RE: Auto-detect and encodings in HTML5

EBCDIC and its national language variants, including visual encoding of bidi languages, are in use and will continue to be in use as long as mainframes are in use. A large quantity of data is stored in mainframes in EBCDIC and its variants, and the easiest way of interfacing this data to an HTML UI is by using the encoding features of HTML.

 

I have no objection to banning auto-detection and to making the default HTML encoding UTF8.

 

Jony Rosenne

 

 

From: www-international-request@w3.org [mailto:www-international-request@w3.org] On Behalf Of Phillips, Addison
Sent: Wednesday, May 27, 2009 2:54 AM
To: Travis Leithead; public-html@w3.org; www-international@w3.org; Richard Ishida; Ian Hickson
Cc: Chris Wilson; Harley Rosnow
Subject: RE: Auto-detect and encodings in HTML5

 

Hello Travis,

 

The Internationalization WG is, of course, quite interested in the problem of encoding management and detection in HTML5. 

 

I have added your note to the Internationalization WG’s agenda for our upcoming teleconference.

 

Regards,

 

Addison

 

Addison Phillips

Globalization Architect -- Lab126

Chair -- W3C Internationalization WG

 

Internationalization is not a feature.

It is an architecture.

 

From: www-international-request@w3.org [mailto:www-international-request@w3.org] On Behalf Of Travis Leithead
Sent: Tuesday, May 26, 2009 4:46 PM
To: public-html@w3.org; www-international@w3.org; Richard Ishida; Ian Hickson
Cc: Chris Wilson; Harley Rosnow
Subject: Auto-detect and encodings in HTML5

 

Ian, UA venders, and HTML/I18n mailing list folks:

 

I'd like to present the following feedback from one of our lead 

Trident developers on the IE team. He and I work on a number of 

parts of the web platform; the encoding and auto-detect subsystem 

being the one most relevant to this mail. I'd really like to 

generate some discussion from the other browser UAs on the this 

topic.

 

The basic idea is that we feel like there are a few places that 

the HTML5 spec could make assertions to improve the web's 

international support and future ease of interoperability 

regarding encodings and auto-detect. We recognize the need to be 

as compatible as possible with currently deployed web sites, and 

the technique proposed to maintain compatibility is by leveraging 

the "HTML5 doctype". I don't want to focus too much on that 

particular aspect of the proposal (though it's important), but to 

also consider the implications and scenarios as well.

 

The proposal is straight-forward. Only in pages with the HTML5 doctype:

 

1.  Forbid the use of auto-detect heuristics for HTML encodings.

 

2.  Forbid the use problematic encodings such as UTF7 and EBCDIC.

 

    Essentially, get rid of the classes of encodings in which 

    Jscript and tags do not correspond to simple ASCII characters 

    in the raw byte stream.

 

3.  Only handling the encoding in the first META tag within the 

    HEAD and requiring that the HEAD and META tags to appear within

    a well-defined, fixed byte distance into the file to take effect.

 

4.  Require the default HTML encoding to be UTF8.

 

I realize these changes depart somewhat from current practice and 

may seem constraining.  But, I was very pleased to see UTF7 already 

excluded and EBCDIC discouraged in the HTML5 draft.  The META tag 

is supposed to be the first after the HEAD according to the draft.

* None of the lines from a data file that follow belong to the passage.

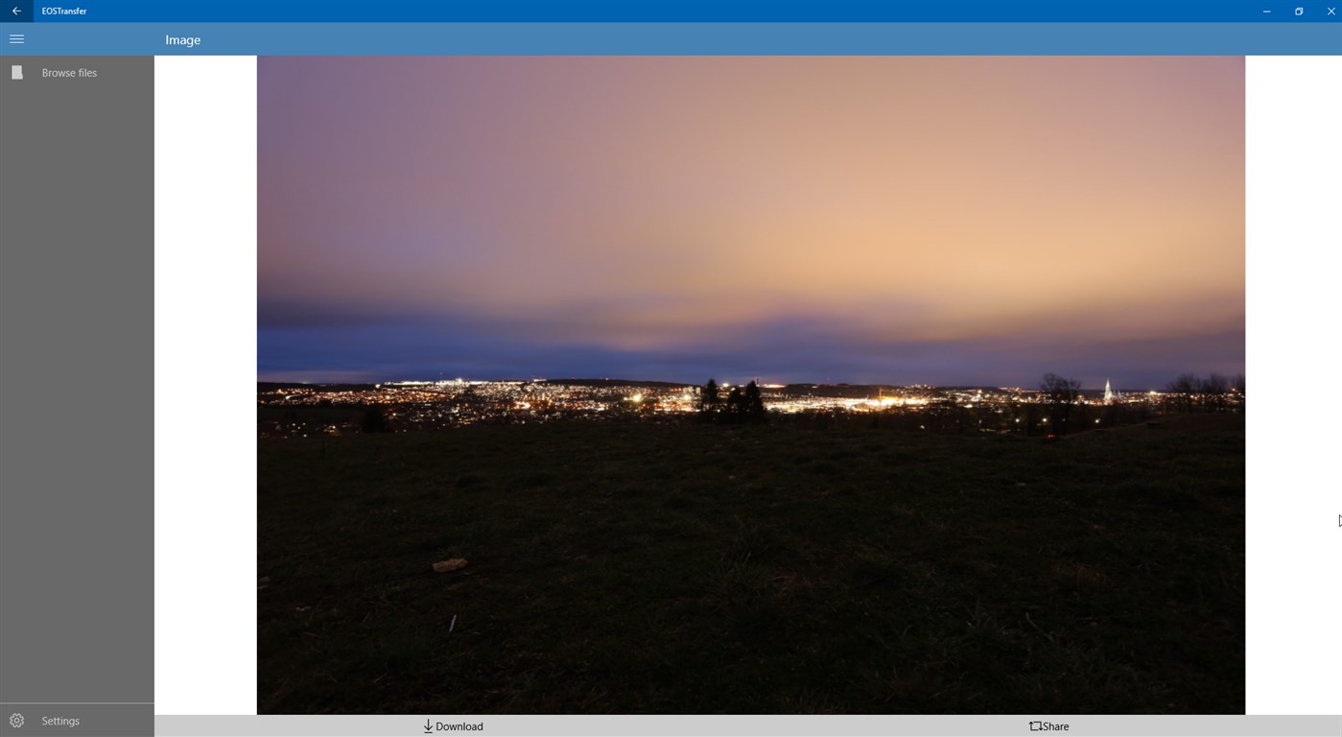Click the night cityscape photo preview

[x=750, y=384]
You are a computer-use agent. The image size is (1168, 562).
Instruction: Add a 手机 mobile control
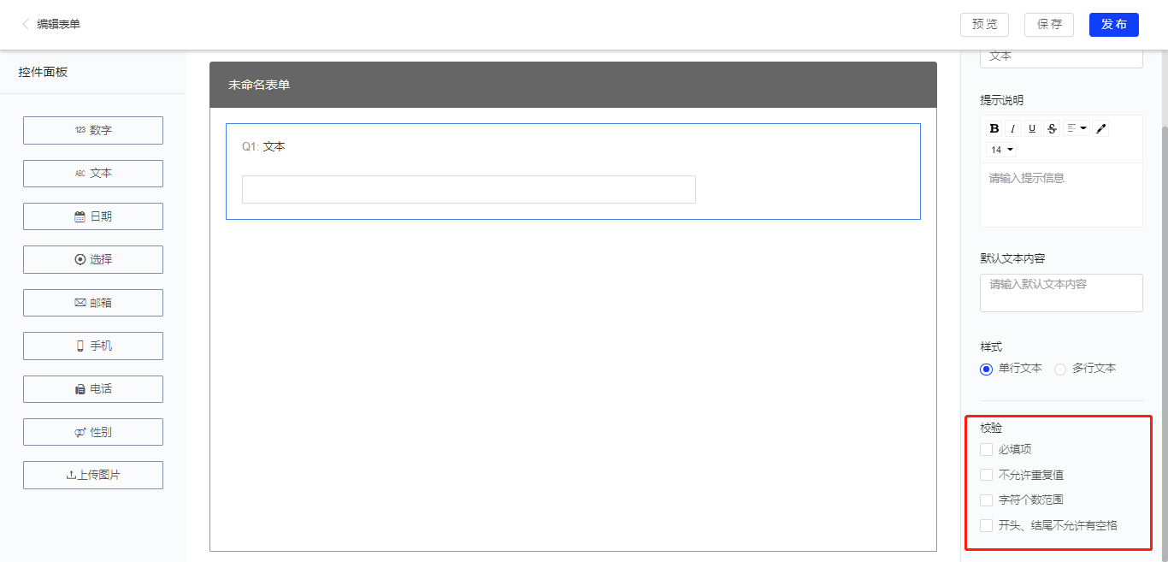(93, 346)
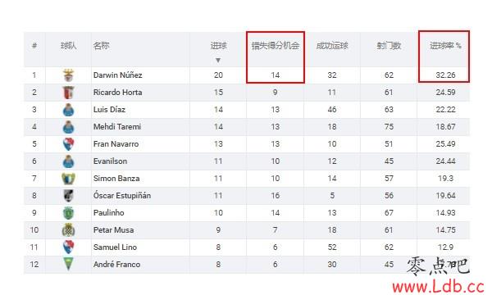492x295 pixels.
Task: Click the www.Ldb.cc watermark link
Action: click(439, 286)
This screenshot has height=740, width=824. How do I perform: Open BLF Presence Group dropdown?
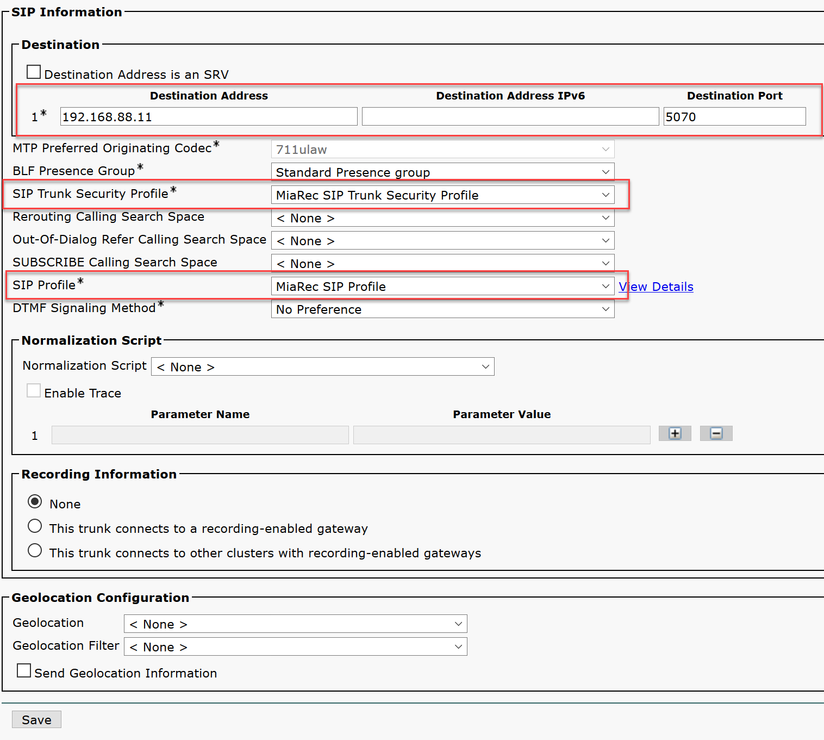[x=442, y=172]
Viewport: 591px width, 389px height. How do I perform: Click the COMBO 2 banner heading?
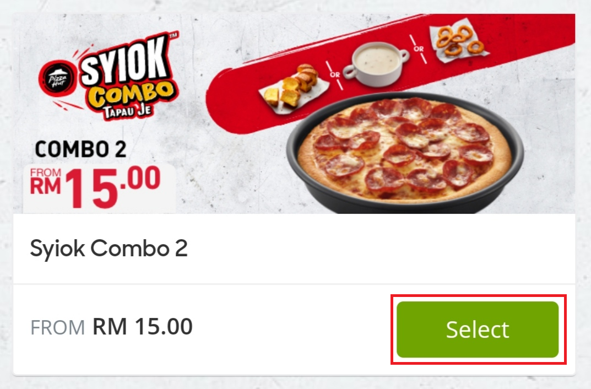pos(80,149)
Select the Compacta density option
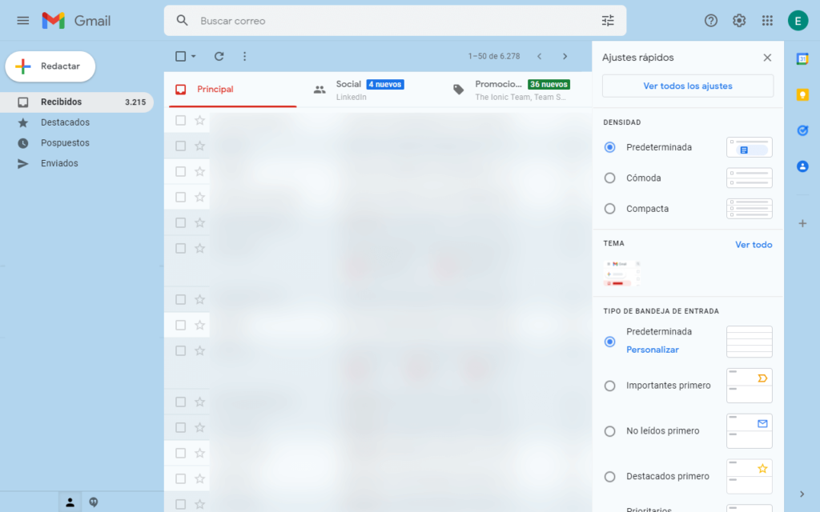The height and width of the screenshot is (512, 820). (610, 209)
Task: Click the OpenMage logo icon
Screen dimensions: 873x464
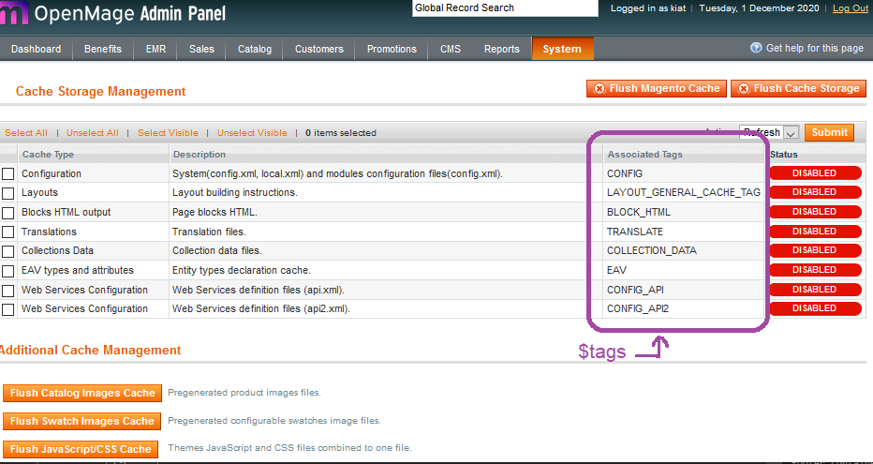Action: pyautogui.click(x=15, y=13)
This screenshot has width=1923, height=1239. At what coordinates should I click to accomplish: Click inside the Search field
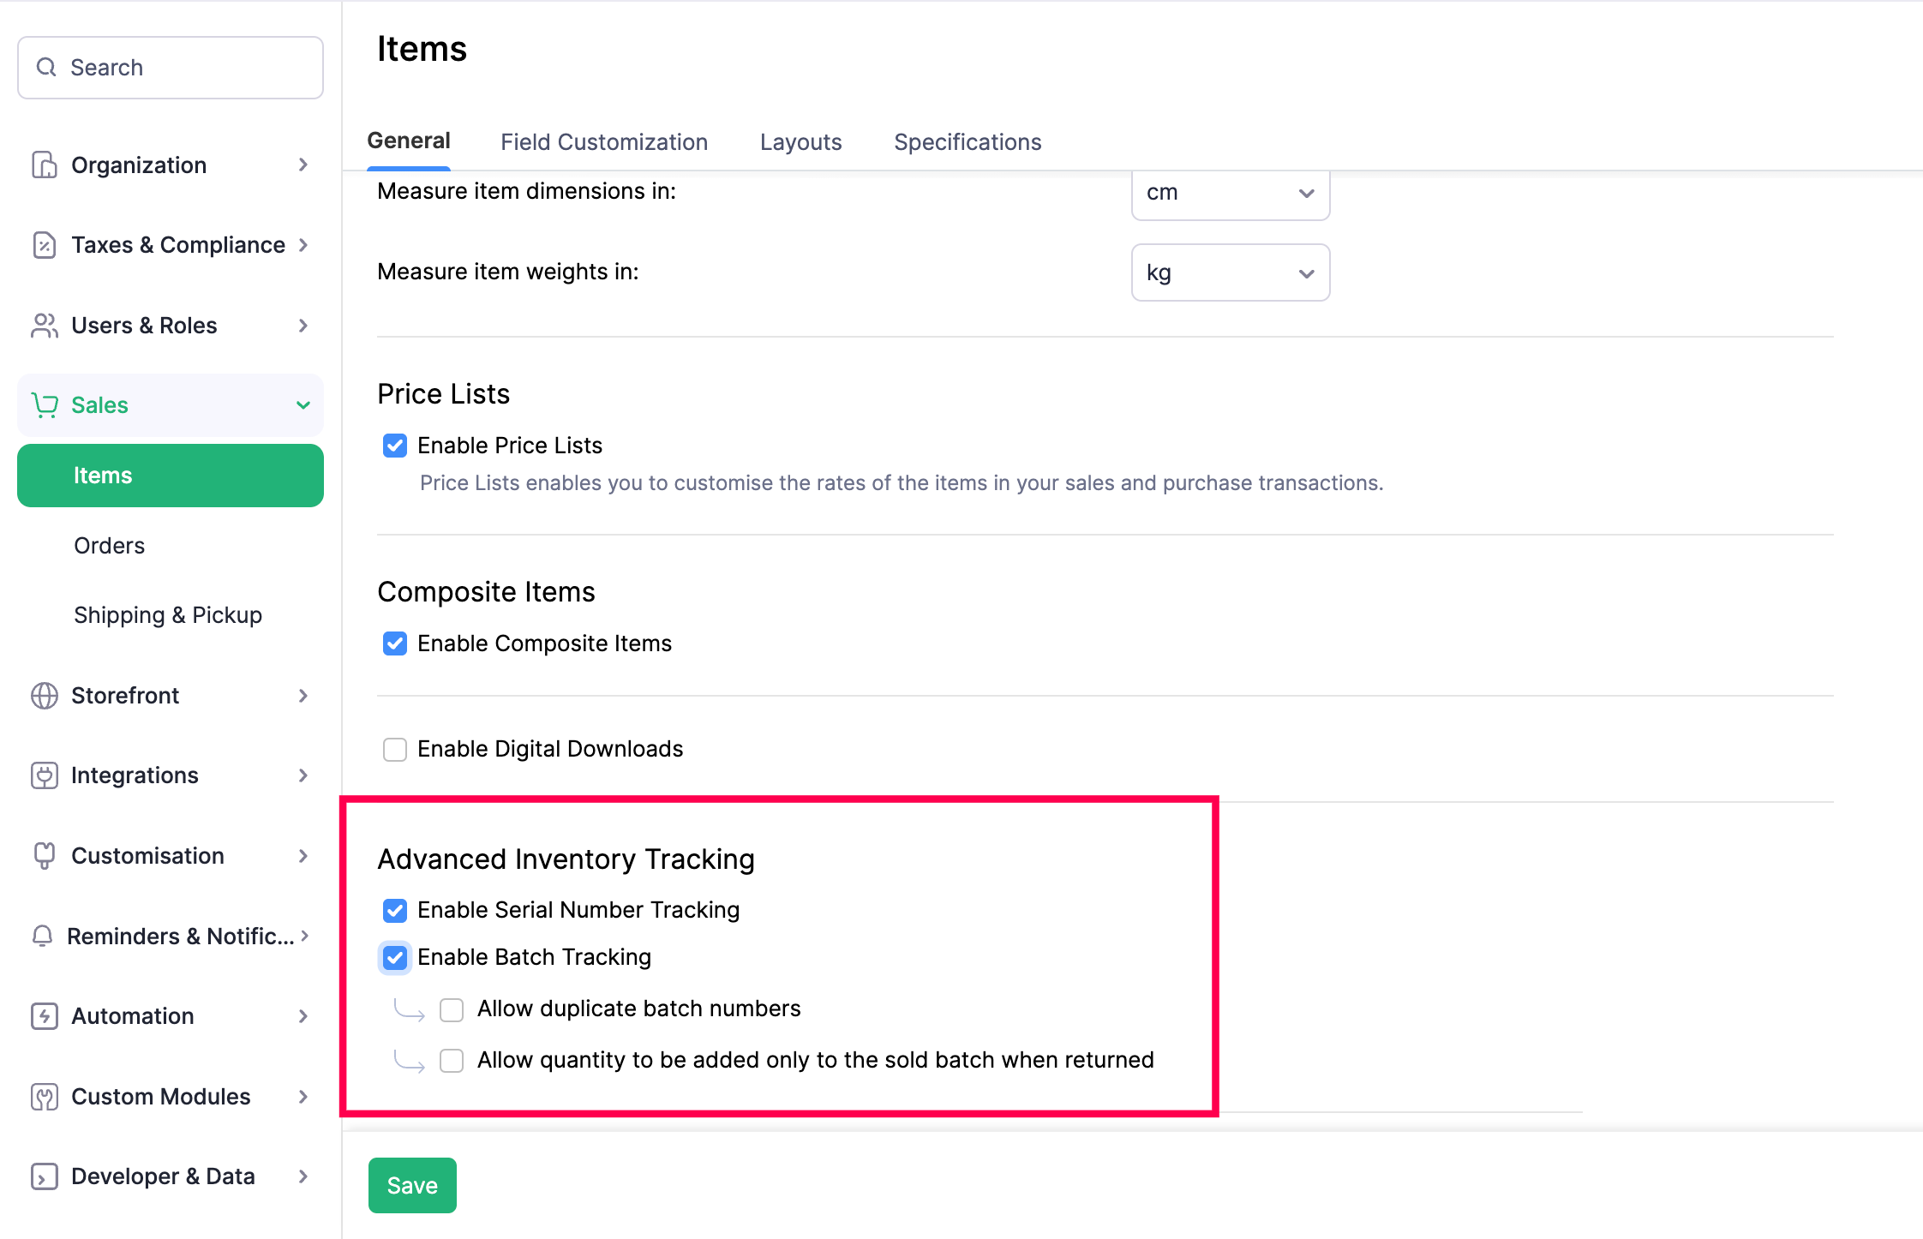[169, 67]
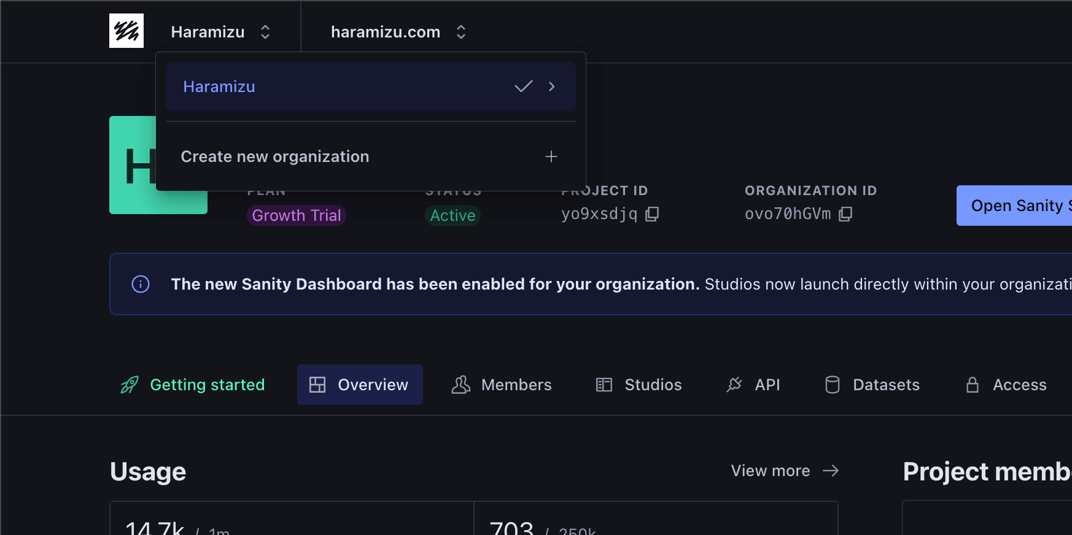Go to the Datasets tab
This screenshot has height=535, width=1072.
point(872,385)
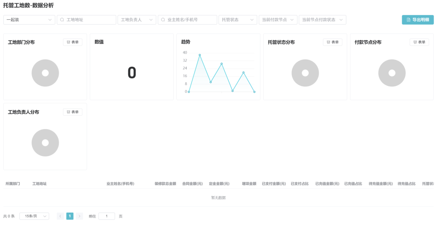436x228 pixels.
Task: Click 表单 button in 工地部门分布 card
Action: click(73, 42)
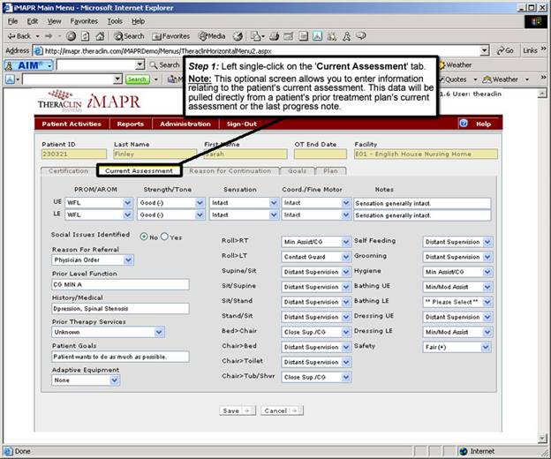Click the browser Back button
551x459 pixels.
[19, 36]
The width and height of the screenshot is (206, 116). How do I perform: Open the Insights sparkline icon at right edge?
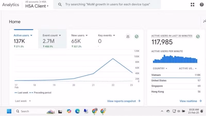[x=204, y=22]
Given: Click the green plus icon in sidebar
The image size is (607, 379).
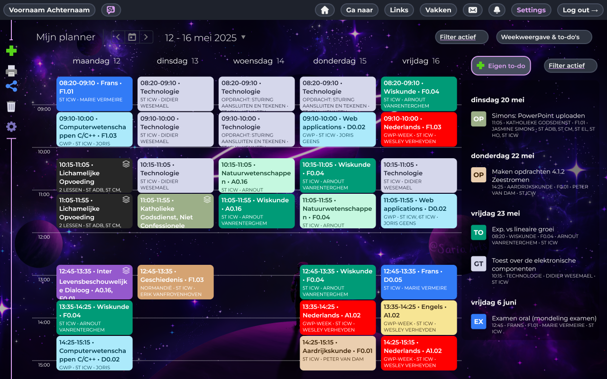Looking at the screenshot, I should (11, 51).
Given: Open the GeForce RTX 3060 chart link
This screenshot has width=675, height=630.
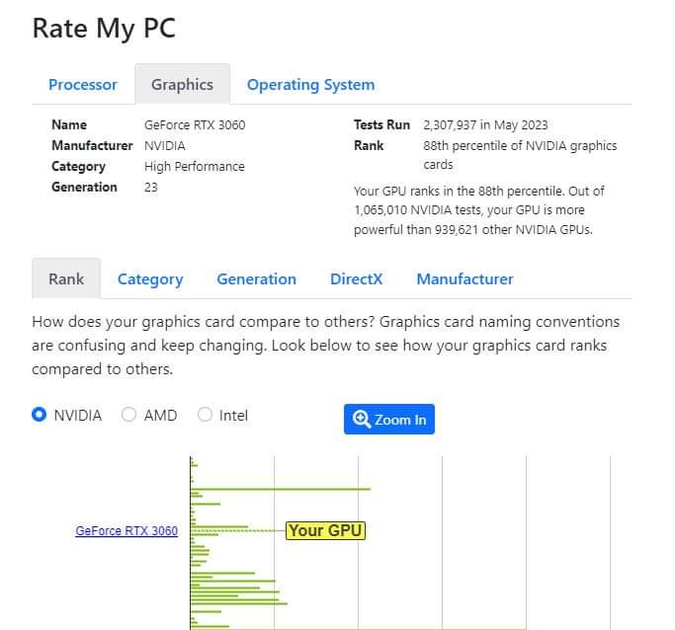Looking at the screenshot, I should tap(127, 531).
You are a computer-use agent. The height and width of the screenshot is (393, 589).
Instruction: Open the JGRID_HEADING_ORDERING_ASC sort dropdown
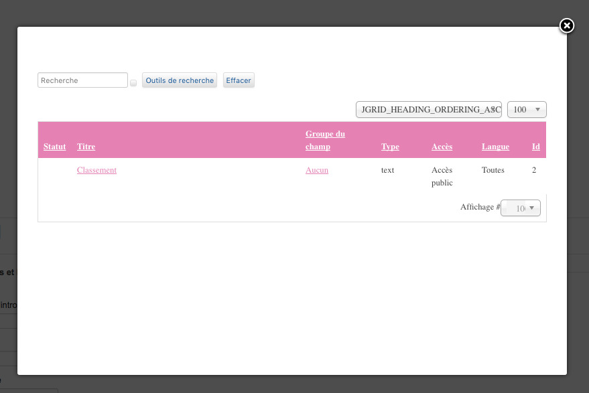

But, if we could get substantial agreement from the various user 

agents to tighten up the behavior covering this handling, we can 

greatly improve the Internet in the following regards:

 

 

A.  HTML5 would no longer be vulnerable to script injection from 

    encodings such as UTF7 and EBCDIC which then tricks the auto-

    detection code to reinterpret the entire page and run the 

    injected script.  

 

    (Harley: I’ve had to fix a number of issues related to these 

    security vulnerabilities but the problem is systemic in the 

    products and the standard doesn’t help.)

 

B.  HTML5 would be able to process markup more efficiently by 

    reducing the scanning and computation required to merely 

    determine the encoding of the file.

 

C.  Since sometimes the heuristics or default encoding uses 

    information about the user’s environment, we often see pages 

    that display quite differently from one region to another. 

    As much as possible, browsing from across the globe should 

    give a consistent experience for a given page.  (Basically, I 

    want my children to one day stop seeing garbage when they 

    browse Japanese web sites from the US.)

 

D.  We’d greatly increase the consistency of implementation of 

    markup handling by the various user agents. These openings 

    for UA-specific heuristics and decisions, undermines the 

    benefits of standards and standardization.

 

Thanks,

 

Travis and Harley

 

Internet Explorer Program Management/Development

Microsoft Corporation

 

Received on Wednesday, 27 May 2009 04:40:39 UTC